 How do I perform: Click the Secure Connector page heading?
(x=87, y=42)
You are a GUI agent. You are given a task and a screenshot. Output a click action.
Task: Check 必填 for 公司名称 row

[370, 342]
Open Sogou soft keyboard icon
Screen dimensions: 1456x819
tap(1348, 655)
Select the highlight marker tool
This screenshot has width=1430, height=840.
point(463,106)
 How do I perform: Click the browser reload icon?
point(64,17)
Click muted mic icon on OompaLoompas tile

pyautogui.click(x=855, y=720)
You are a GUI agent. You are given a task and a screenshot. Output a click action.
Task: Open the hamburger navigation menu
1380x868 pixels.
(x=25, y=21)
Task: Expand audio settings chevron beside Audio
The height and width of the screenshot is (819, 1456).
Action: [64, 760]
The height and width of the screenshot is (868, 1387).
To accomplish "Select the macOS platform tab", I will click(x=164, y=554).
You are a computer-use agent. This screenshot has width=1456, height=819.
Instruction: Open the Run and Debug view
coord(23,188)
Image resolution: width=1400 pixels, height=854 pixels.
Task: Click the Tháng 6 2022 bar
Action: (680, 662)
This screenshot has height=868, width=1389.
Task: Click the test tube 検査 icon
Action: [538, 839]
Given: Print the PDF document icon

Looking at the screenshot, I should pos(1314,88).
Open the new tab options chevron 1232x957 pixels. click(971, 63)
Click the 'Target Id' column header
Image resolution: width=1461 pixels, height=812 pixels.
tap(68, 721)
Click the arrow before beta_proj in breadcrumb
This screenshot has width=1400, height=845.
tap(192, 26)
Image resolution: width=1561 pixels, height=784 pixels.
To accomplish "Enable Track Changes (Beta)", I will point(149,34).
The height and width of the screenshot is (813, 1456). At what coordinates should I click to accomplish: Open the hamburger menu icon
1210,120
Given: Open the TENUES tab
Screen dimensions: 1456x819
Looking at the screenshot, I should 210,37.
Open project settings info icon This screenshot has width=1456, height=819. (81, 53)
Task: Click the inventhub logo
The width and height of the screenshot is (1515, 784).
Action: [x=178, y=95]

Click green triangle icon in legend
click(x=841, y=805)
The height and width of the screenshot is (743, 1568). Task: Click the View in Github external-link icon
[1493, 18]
※ ※ ※
EXERCISE DETAILS:
Make a copy of each line in the records that has the word "Select".

WRITTEN SOLUTION:
Select the highlight marker tool
To accomplish "Select the macOS platform tab", I will click(x=164, y=554).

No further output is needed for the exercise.